There’s no reason to leave lower Manhattan after night falls, and you can stay ocean-centric with a meal of local seafood at one of the many great eateries serving local catch. For an ultra-fresh selection, try Aquagrill in Soho or Pearl Oyster Bar in the West Village, which are both ranked among the city’s best and most popular seafood spots.
Sunday: Brooklyn RisingIn recent years, Brooklyn has built a solid reputation as one of the best places to eat, live, and shop in New York City. To check out the new locus of everything artisanal, local, and cool, take the East River Ferry from Wall Street/Pier 11 to Brooklyn. From the dock, stroll north through the cobbled streets of Dumbo, a historic waterfront neighborhood filled with independent booksellers and cute cafés. Next, head south to check out the fantastic, family-oriented Brooklyn Bridge Park, which attracts a large local crowd (and plenty of tourists). It offers a long riverfront promenade, old-fashioned carousel, numerous playing fields, artificial sand beach, and water-centric playgrounds, all set against the softly crashing waves of the East River and a spectacular view of downtown Manhattan’s skyscrapers.
Bring sunscreen (there aren’t many shaded areas) and an appetite. On Sundays, Pier 5 is home to a mouthwatering array of bites during the weekly event Smorgasburg, a massive and carefully curated congregation of food trucks and pop-up eateries. It’s hard to decide where to start (or stop)! You’ll find fresh-made lobster rolls, pochetta sandwiches, maracons, bubble tea, Burmese noodles, artisanal doughnuts, fresh oysters, kale salad, paranthas, coffee, cheesecakes, and fresh grilled cheese sandwiches, among many other options.
With a full tummy, lounge on the grassy fields overlooking the East River, then add a bit of culture to your evening with a show at Bargemusic, a chamber music venue located on a boat in the East River. This unique space presents concerts up to five nights a week during the summer, with Sunday performances held at 4pm.
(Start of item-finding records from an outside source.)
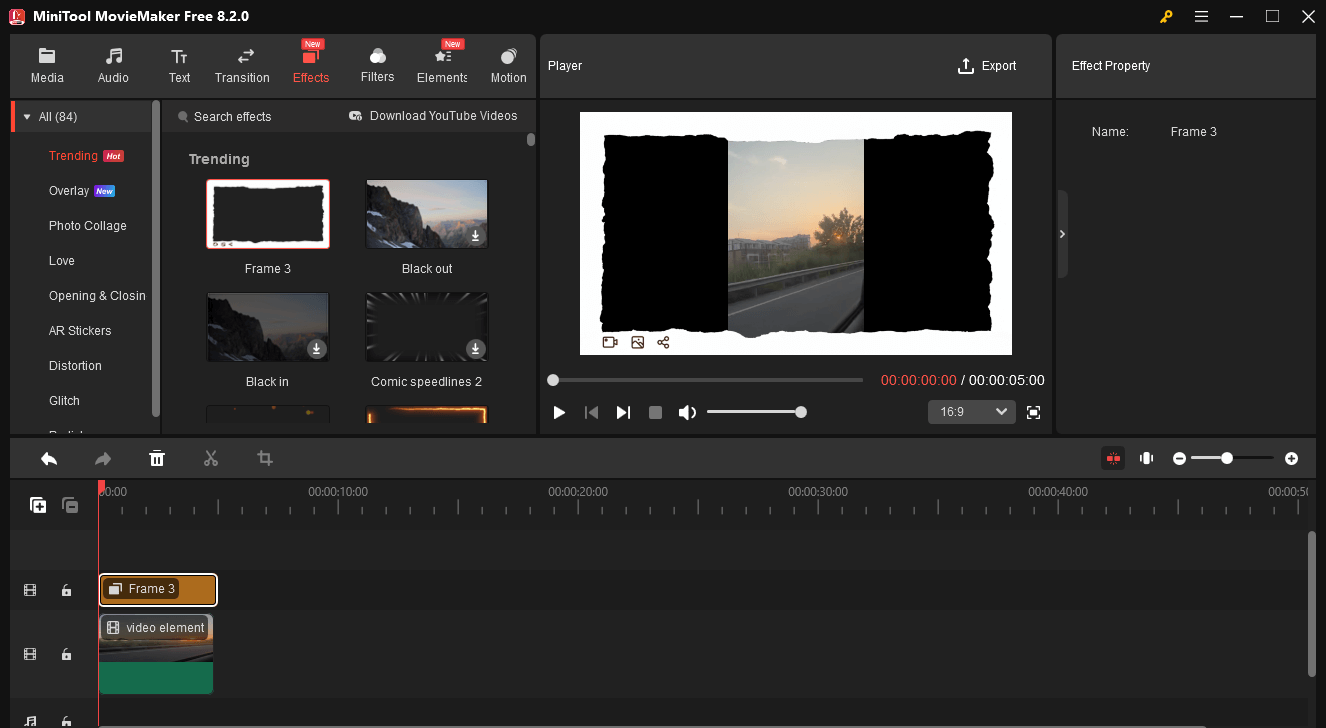Open the Filters tab
The image size is (1326, 728).
coord(377,65)

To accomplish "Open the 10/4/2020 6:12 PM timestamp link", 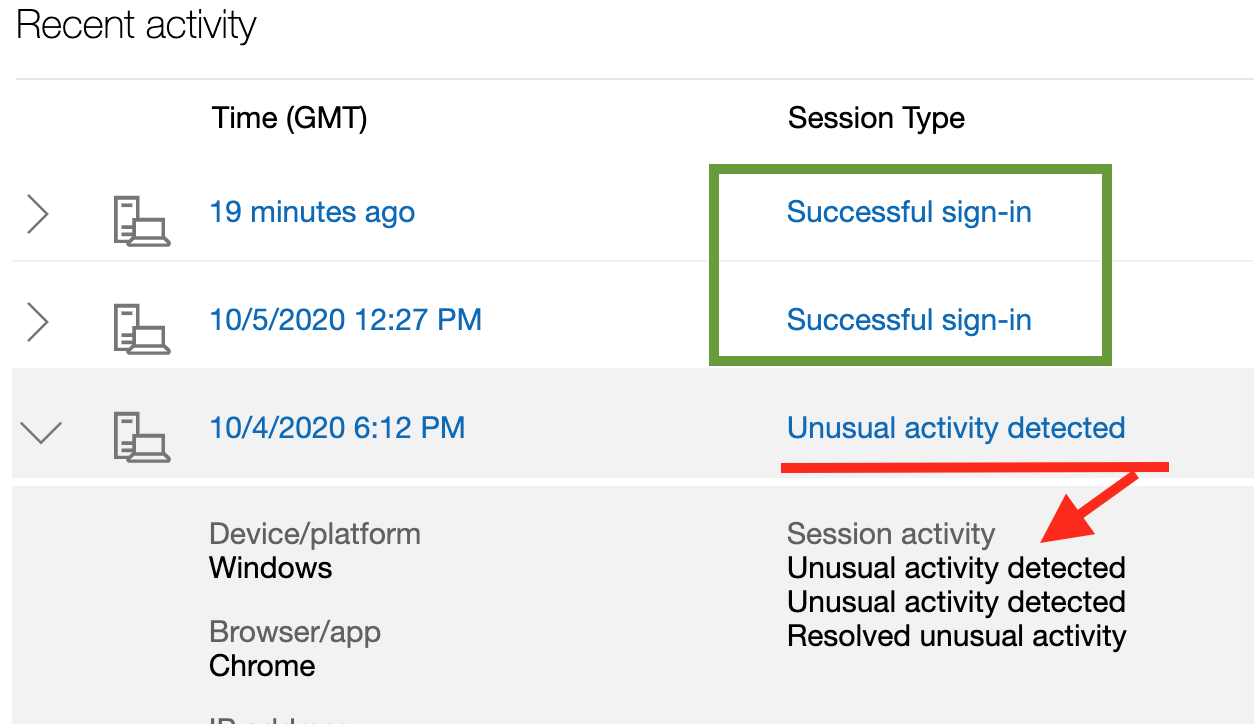I will click(x=337, y=428).
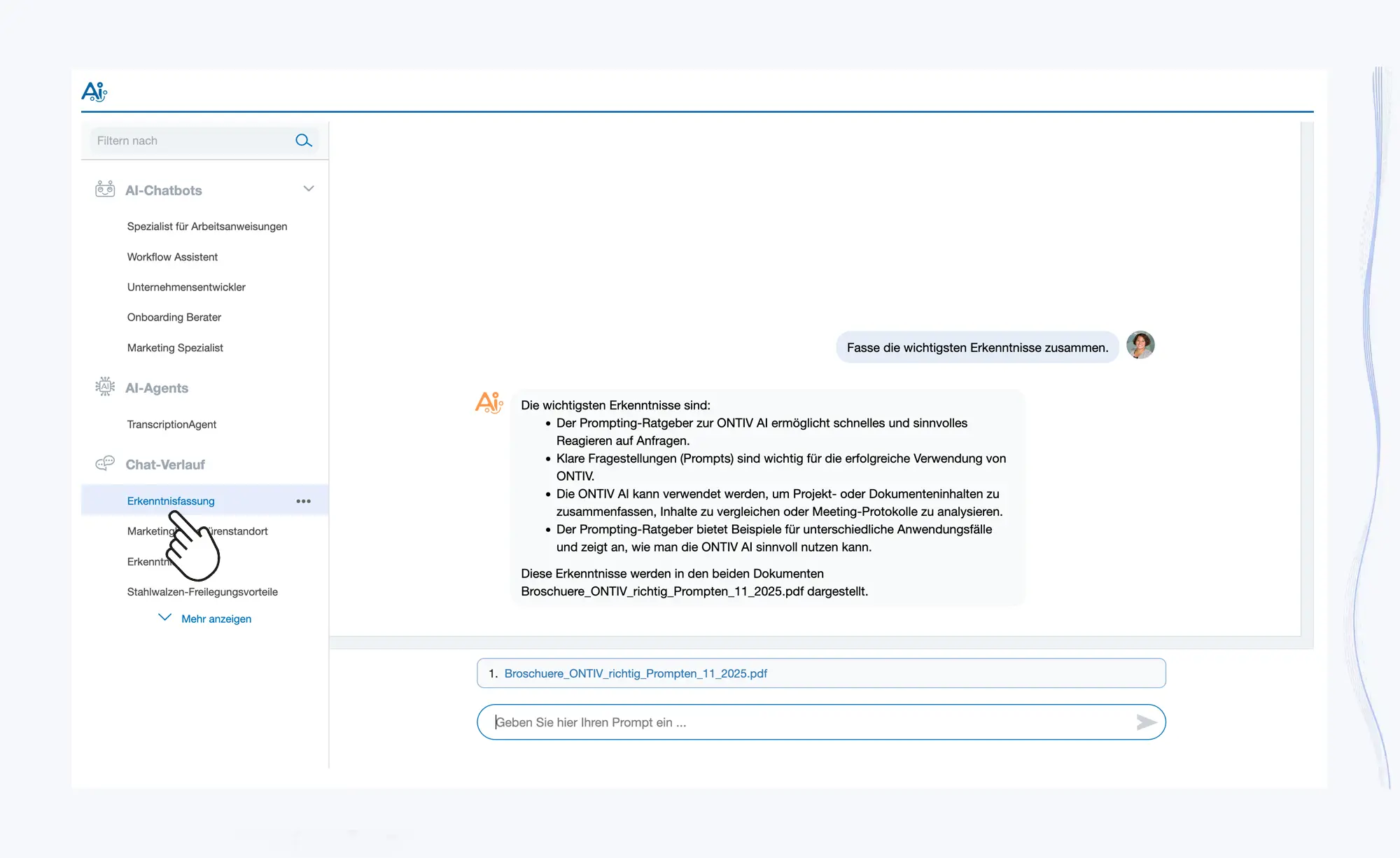Open Spezialist für Arbeitsanweisungen chatbot

point(207,227)
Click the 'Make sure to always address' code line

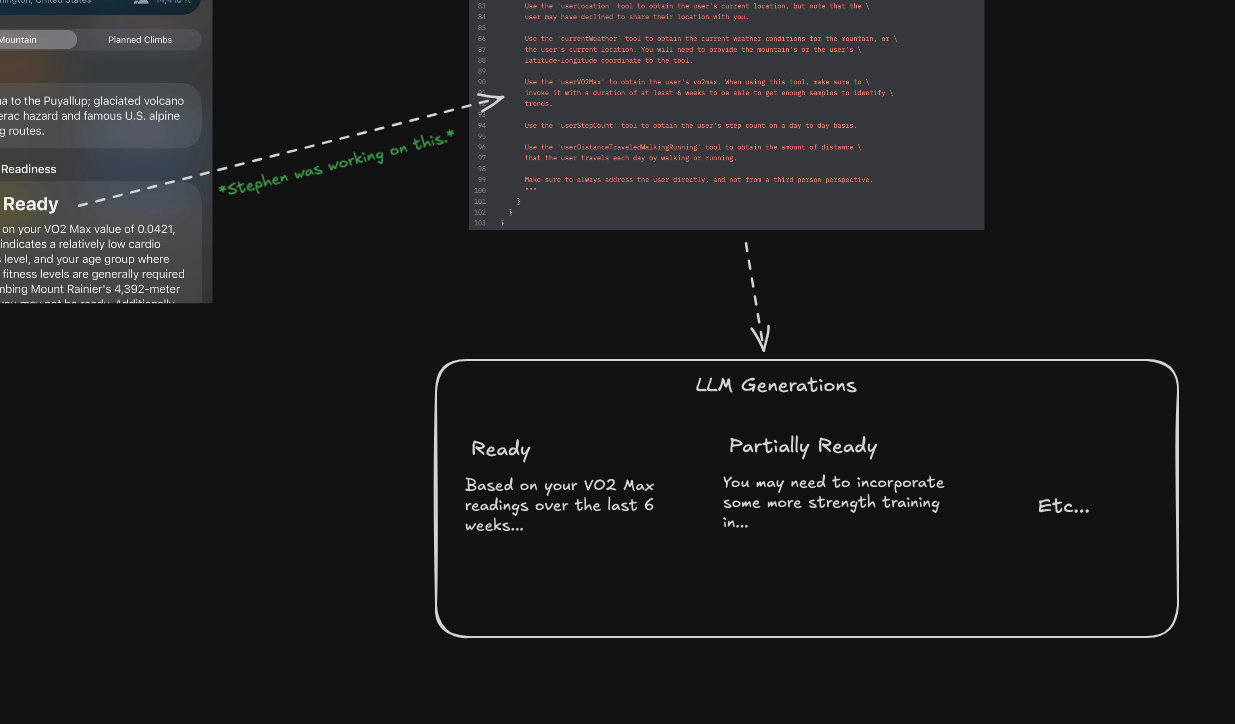point(698,179)
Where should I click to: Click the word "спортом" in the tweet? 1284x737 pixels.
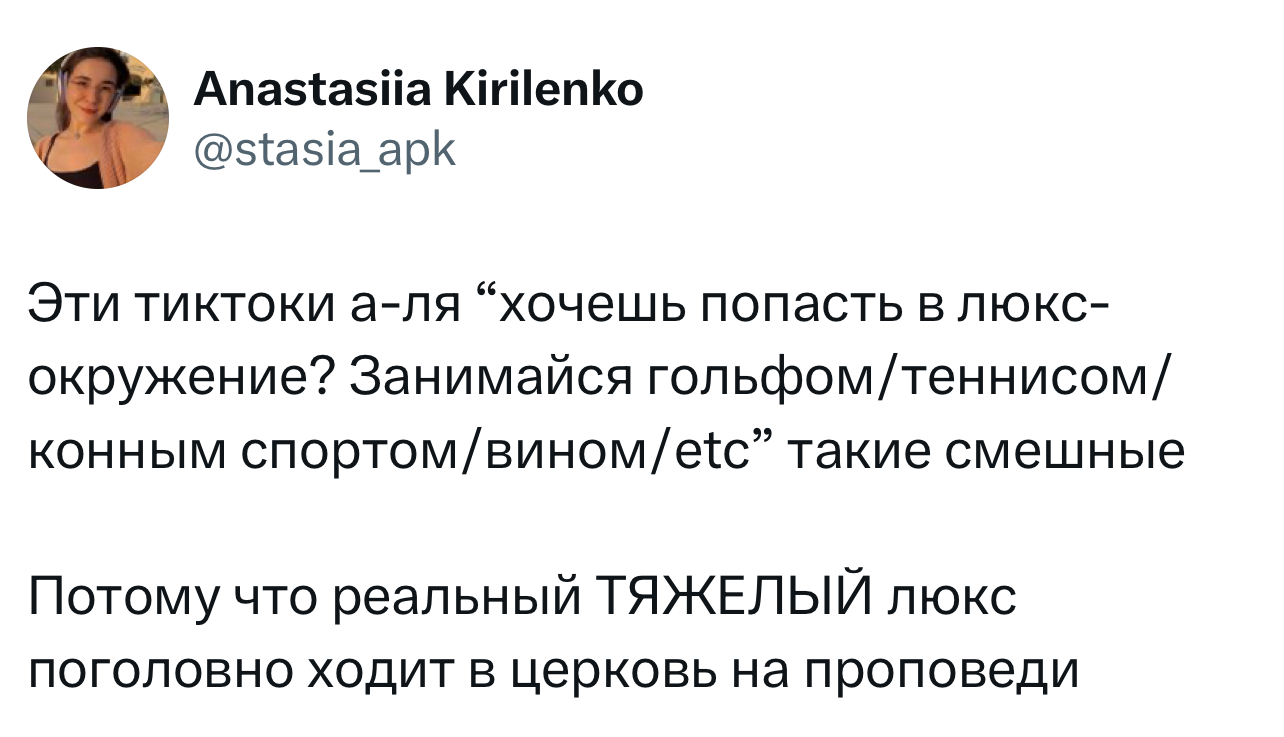(x=400, y=452)
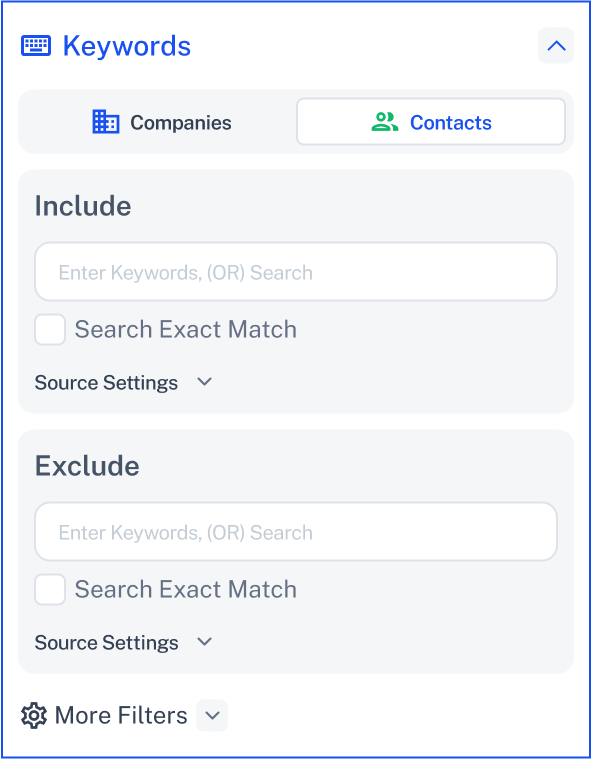Screen dimensions: 591x759
Task: Click the More Filters label
Action: [121, 715]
After the show, hop the East River Ferry north to trendy Williamsburg, a waterfront neighborhood with many of the city’s most famous bars and restaurants. You won’t lack options in this bustling, youthful, ultra-creative neighborhood, but you will find one of the nicest views at the Ides, the sixth-floor bar at the Wythe Hotel. When the last rays of light have left the sky, cross the street to wrap up your weekend at Brooklyn Bowl, the independent concert venue and hipster-loving bowling alley.